To those who are altogether blind—
[Perhaps you will be disposed to say, “If God has not given me this discernment, the fault is not mine.” But this is a fetal error: for the fault is altogether yours. Had you sought of God the illuminating influences of his Spirit, he would have opened your blind eyes, and unstopped your deaf ears, and renewed you in the spirit of your mind: no earthly parent would so readily bestow bread on his famished child, as God would have given to you his Holy Spirit in answer to your prayers. If, then, you “perish for lack of knowledge,” it must be ascribed to your own obstinate neglect of those means which God has appointed for the attainment of spiritual instruction.]
2. To those who think they see—
[Multitudes, like the Pharisees of old, are ready to ask with confidence, “Are we blind also?” To these we reply, Let your lives declare: let the fruit determine the quality of the tree. Yes, brethren, “if you were indeed blind, you would comparatively have no sin: but now ye say, We see; therefore your sin remaineth [Note: João 9:40.].” Your conceit and self-sufficiency render your blindness tenfold more odious, more incurable, and more fetal — — —]

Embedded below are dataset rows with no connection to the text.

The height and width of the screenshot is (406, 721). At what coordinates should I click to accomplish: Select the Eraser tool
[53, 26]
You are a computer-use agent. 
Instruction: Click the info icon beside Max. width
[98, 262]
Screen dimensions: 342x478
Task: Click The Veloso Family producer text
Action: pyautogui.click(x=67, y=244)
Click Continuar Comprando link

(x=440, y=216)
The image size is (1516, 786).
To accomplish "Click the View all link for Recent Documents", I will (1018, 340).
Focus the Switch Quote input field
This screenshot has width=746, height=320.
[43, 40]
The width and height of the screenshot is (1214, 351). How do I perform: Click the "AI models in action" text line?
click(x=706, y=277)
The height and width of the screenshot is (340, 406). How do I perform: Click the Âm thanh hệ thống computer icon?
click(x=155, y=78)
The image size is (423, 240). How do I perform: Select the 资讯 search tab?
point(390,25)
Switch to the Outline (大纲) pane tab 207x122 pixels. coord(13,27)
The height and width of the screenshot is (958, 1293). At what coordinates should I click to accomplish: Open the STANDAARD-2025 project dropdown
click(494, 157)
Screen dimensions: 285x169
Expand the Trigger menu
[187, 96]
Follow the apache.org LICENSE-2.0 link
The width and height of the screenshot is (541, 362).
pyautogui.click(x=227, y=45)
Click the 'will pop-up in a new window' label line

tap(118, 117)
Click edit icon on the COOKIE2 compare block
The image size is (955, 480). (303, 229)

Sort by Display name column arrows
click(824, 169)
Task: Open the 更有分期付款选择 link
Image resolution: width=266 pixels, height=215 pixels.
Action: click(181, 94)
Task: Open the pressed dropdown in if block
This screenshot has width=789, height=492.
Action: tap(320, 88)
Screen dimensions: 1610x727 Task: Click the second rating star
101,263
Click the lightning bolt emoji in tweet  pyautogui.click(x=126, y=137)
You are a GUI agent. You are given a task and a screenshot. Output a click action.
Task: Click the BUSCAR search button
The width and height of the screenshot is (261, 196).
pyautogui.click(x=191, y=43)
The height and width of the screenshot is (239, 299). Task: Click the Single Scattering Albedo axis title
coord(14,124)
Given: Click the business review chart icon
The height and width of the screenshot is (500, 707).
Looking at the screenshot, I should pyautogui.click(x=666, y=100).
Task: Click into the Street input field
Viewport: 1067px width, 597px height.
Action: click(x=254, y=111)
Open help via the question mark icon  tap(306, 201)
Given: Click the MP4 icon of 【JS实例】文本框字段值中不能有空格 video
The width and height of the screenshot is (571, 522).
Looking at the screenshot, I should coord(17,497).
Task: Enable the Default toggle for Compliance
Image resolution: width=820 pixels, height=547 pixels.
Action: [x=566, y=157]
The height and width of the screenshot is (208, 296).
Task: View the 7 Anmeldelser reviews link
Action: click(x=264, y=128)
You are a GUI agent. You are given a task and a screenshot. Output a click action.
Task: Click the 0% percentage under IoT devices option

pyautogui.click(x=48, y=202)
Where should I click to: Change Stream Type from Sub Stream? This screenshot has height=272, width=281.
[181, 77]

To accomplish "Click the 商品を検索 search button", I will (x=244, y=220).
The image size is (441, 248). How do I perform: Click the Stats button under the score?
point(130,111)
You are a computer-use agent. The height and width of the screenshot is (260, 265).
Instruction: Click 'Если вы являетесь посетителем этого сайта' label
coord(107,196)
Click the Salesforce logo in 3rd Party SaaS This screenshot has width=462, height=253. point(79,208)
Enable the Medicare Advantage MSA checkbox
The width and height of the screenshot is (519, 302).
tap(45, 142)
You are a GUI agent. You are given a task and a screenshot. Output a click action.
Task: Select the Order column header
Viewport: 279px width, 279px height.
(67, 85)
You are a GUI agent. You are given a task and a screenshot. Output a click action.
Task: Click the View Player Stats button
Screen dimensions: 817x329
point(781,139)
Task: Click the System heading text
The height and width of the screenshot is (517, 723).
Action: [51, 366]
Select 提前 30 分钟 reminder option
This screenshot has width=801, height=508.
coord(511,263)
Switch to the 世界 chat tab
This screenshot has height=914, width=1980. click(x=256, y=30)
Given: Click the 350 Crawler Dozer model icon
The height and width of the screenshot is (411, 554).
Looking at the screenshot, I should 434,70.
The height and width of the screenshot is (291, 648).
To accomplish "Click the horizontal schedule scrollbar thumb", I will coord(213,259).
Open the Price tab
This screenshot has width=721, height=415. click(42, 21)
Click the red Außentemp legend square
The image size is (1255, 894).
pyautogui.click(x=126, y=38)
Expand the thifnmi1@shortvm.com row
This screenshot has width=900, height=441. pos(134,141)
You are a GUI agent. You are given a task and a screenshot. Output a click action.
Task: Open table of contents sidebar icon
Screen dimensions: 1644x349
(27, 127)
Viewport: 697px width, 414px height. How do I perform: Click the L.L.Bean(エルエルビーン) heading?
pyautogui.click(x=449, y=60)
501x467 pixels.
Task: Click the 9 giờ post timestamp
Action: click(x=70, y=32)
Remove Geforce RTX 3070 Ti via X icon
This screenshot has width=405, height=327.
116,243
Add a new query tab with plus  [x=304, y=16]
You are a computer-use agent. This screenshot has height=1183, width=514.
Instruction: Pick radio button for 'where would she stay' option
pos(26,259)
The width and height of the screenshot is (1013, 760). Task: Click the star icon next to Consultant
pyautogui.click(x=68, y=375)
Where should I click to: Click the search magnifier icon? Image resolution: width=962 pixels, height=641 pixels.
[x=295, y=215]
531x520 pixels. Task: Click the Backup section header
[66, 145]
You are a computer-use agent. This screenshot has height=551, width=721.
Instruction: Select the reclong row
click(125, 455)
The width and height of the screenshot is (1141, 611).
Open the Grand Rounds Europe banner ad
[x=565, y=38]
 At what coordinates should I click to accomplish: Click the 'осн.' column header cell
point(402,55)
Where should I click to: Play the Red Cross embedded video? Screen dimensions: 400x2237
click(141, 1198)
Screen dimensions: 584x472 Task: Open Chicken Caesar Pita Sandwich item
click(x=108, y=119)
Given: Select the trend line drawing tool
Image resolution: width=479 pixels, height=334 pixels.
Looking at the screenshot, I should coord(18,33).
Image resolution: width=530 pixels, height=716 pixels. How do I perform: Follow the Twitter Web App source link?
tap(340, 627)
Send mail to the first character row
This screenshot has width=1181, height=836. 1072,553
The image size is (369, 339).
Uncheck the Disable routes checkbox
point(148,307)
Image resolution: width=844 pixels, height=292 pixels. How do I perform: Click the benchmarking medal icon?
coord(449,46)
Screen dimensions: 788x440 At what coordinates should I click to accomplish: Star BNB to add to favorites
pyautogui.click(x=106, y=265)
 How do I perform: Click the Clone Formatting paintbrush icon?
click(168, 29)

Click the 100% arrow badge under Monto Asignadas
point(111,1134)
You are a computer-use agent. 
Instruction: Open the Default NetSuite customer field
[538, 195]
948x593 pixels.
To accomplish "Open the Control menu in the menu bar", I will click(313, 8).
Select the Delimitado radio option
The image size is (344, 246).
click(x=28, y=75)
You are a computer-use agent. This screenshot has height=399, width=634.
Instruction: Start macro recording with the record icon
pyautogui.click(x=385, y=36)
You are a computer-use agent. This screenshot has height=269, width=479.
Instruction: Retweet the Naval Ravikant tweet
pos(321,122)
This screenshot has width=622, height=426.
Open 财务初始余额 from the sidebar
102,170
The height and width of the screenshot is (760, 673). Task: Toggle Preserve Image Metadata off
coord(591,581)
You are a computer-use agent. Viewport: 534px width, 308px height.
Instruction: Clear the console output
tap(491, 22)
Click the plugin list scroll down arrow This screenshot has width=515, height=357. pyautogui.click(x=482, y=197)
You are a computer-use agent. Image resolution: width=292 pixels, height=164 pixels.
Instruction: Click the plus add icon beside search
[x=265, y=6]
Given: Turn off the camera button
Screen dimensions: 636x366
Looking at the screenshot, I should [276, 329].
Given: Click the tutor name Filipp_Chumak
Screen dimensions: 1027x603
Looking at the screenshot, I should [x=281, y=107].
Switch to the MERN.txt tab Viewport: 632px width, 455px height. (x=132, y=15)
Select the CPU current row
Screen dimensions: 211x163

3. To those whose eyes God has opened—
[Verily, the mercy vouchsafed to you is beyond measure or conception great. You doubtless feel what a blessing the gift of reason is, which so elevates you above the beasts: but fax richer is the gift of spiritual discernment, which enables you to see “the things of the Spirit,” and elevates you above your fellow-men, even above the wisest and greatest of the human race. Compare the Apostles with the philosophers of Greece and Rome; mark, not merely their intellectual powers, but their moral habits and their spiritual attainments; then will you have some conception of the mercies vouchsafed to you, and will appreciate, in some poor measure, the obligations conferred upon you.]